WHAT IS BEING ASKED:
Search each line of the data for the word "computer"; copy every line where it is found.

DATA LISTING:
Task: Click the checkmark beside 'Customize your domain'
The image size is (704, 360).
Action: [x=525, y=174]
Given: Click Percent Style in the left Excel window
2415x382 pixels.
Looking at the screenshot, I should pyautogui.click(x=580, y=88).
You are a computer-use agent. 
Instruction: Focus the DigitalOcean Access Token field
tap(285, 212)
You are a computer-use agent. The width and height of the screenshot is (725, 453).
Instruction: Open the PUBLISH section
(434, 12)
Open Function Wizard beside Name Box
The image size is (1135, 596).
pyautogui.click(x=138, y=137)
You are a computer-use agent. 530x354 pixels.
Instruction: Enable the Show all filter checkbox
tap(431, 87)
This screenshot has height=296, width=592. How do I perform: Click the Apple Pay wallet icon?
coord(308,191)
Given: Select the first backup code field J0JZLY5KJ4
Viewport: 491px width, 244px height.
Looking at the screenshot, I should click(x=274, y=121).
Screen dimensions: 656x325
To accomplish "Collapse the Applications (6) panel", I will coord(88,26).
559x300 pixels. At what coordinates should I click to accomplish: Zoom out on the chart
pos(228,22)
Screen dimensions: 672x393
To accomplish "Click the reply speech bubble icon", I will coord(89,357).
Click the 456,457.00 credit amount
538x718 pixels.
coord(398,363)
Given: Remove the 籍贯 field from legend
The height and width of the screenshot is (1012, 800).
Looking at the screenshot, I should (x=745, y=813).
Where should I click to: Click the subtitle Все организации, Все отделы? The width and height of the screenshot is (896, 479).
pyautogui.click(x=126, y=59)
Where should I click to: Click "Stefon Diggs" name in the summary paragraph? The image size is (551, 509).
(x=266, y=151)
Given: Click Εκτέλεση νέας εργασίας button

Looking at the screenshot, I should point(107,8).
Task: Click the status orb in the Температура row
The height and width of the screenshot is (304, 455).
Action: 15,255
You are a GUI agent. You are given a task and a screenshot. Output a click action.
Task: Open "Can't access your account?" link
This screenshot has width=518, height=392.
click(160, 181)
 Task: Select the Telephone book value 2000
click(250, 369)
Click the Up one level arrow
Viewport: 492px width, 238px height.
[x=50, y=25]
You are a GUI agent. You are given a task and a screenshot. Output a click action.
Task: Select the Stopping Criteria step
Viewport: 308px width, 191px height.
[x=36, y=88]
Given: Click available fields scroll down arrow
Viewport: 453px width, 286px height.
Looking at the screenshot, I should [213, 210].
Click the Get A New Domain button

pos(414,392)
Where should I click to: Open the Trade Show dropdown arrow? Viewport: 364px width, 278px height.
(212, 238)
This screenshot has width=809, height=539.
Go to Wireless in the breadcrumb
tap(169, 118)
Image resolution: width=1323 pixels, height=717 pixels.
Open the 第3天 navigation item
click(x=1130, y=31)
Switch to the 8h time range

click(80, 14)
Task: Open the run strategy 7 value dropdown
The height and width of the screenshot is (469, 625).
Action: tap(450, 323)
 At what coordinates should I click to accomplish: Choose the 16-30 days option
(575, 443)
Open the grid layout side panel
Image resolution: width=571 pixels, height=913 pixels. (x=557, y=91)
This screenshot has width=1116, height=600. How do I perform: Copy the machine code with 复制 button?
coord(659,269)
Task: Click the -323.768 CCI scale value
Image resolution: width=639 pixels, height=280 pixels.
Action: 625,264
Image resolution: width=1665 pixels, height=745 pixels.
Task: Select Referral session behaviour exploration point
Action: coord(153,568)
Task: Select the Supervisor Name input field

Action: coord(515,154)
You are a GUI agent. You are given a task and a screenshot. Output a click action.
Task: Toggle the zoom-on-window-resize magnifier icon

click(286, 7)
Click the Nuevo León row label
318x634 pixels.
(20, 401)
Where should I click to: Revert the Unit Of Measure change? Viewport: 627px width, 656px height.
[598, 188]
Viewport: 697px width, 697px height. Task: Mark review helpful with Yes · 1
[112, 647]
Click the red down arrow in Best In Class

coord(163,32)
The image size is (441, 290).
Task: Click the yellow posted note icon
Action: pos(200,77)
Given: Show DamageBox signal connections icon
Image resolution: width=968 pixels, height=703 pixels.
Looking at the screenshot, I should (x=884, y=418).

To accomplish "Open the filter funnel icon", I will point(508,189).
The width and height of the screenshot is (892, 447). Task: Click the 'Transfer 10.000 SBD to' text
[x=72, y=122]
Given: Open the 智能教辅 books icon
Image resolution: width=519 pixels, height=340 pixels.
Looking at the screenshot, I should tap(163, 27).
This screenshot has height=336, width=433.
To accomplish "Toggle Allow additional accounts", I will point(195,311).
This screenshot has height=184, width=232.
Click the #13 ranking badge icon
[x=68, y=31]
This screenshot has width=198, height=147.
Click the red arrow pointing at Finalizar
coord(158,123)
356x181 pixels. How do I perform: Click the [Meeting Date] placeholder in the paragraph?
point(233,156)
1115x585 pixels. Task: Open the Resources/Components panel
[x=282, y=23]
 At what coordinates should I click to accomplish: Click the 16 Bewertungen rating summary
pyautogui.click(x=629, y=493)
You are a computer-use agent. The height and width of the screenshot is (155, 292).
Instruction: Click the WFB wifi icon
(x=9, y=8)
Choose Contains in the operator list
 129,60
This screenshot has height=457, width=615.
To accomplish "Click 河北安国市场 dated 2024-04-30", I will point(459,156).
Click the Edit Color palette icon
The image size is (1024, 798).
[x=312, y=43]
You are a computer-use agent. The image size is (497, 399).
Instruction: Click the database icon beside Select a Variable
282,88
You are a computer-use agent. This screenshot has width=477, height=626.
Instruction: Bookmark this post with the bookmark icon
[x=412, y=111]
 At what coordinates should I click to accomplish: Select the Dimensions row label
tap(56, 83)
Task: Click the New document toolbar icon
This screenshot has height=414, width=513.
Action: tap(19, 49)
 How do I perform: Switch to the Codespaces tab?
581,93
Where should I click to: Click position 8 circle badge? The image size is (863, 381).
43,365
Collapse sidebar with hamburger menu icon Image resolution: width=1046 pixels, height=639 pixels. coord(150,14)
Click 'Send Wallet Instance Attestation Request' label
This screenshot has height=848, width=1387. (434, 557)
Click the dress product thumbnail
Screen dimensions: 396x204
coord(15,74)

THE COMPLETED TASK:
You are a computer-use agent. 
You are a computer-use agent. The width and height of the screenshot is (725, 453).
You are a computer-use agent. 530x354 pixels.
You are a computer-use agent. The height and width of the screenshot is (155, 292).
You are a computer-use agent. The image size is (497, 399).
You are a computer-use agent. This screenshot has width=477, height=626.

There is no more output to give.